--- Texte fourni ---

Statistiques ethniques : le Comité pour la mesure et l’évaluation de la diversité et des discriminations (Comedd) vient de remettre son rapport à Yazid Sabeg le commissaire à la Diversité et à l’Egalité.

Un rapport prudent qui apaisera une querelle vive, excessive diront certains dont Nea say a déjà entretenu ses lecteurs. Le rapport prend ses distances avec « le ressenti d’appartenance », concept cher au commanditaire. Statistiques ethniques : le Comité pour la mesure et l’évaluation de la diversité et des discriminations (Comedd) vient de remettre son rapport à Yazid Sabeg le commissaire à la Diversité et à l’Egalité. Le débat a connu une ampleur inédite par rapport aux autres Etats membres où il fut beaucoup plus mesuré. Le Parlement européen s’en est fait l’écho, mais sans plus par absence d’une dynamique interne réelle, le parlement européen fonctionnant plus comme instance d’appel d’un débat national.


Seules les données liées à l’état civil paraîtront dans les statistiques publiques. C’est la conclusion du rapport. La polémique sur les statistiques ethniques devrait toucher à sa fin. La question a été tranchée, semble-t-il, par le comité d’experts chargé de remettre un rapport sur ce sujet ultrasensible. Il en ressort que les critères ethno-raciaux doivent être écartés des grandes statistiques publiques. Mais les chercheurs peuvent les utiliser, sous contrôle, dans des enquêtes ciblées.

--- Matériel ---

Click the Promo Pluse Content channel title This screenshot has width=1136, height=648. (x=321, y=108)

---
--- Matériel ---

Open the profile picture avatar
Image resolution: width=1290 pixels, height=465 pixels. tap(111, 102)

---
--- Matériel ---

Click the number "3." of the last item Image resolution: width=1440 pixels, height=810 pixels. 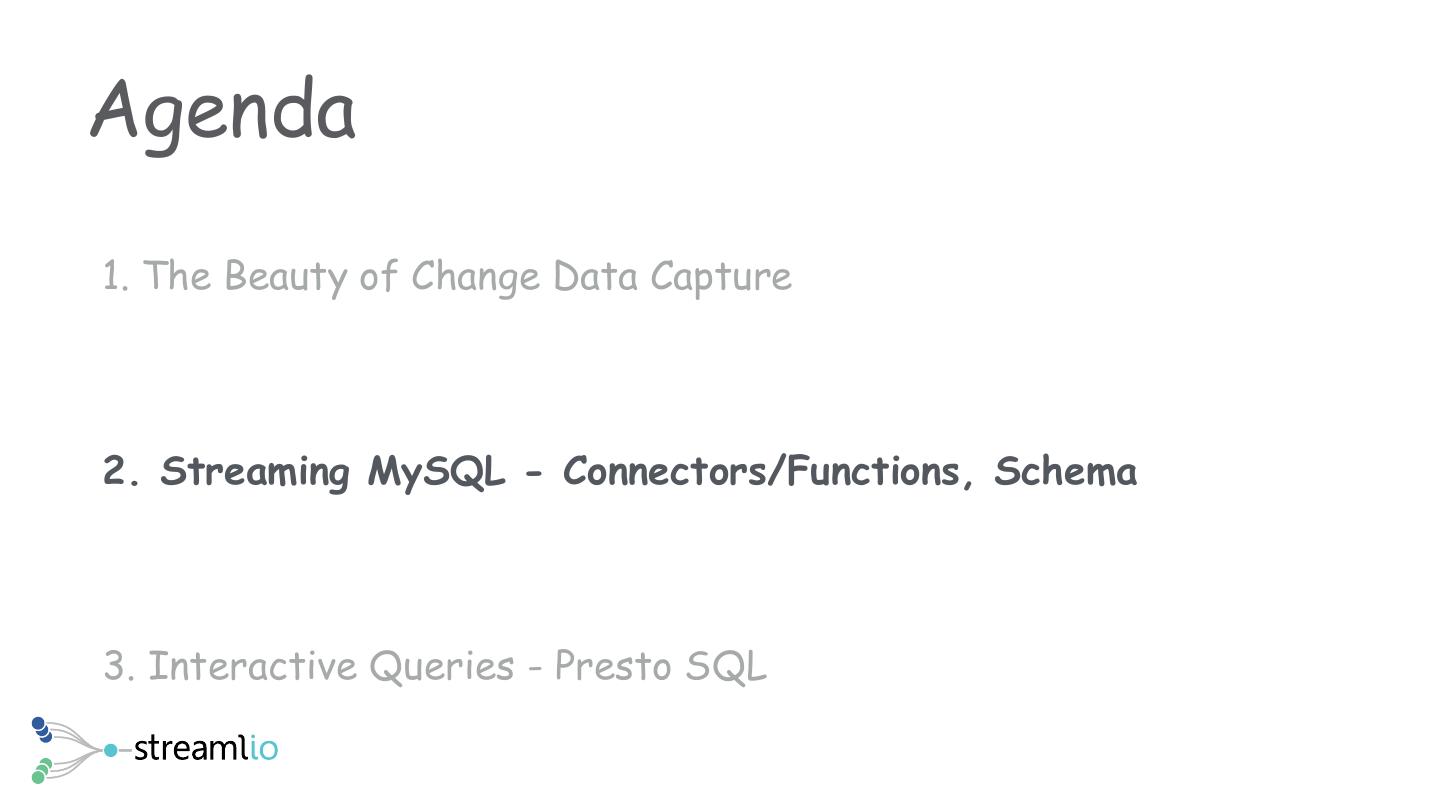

---

La consigne :: Recopiez sans rien changer le passage du texte sur les statistiques ethniques qui va de « Seules les données » jusqu'à « des enquêtes ciblées. » inclus.

Réponse rédigée ::
Seules les données liées à l’état civil paraîtront dans les statistiques publiques. C’est la conclusion du rapport. La polémique sur les statistiques ethniques devrait toucher à sa fin. La question a été tranchée, semble-t-il, par le comité d’experts chargé de remettre un rapport sur ce sujet ultrasensible. Il en ressort que les critères ethno-raciaux doivent être écartés des grandes statistiques publiques. Mais les chercheurs peuvent les utiliser, sous contrôle, dans des enquêtes ciblées.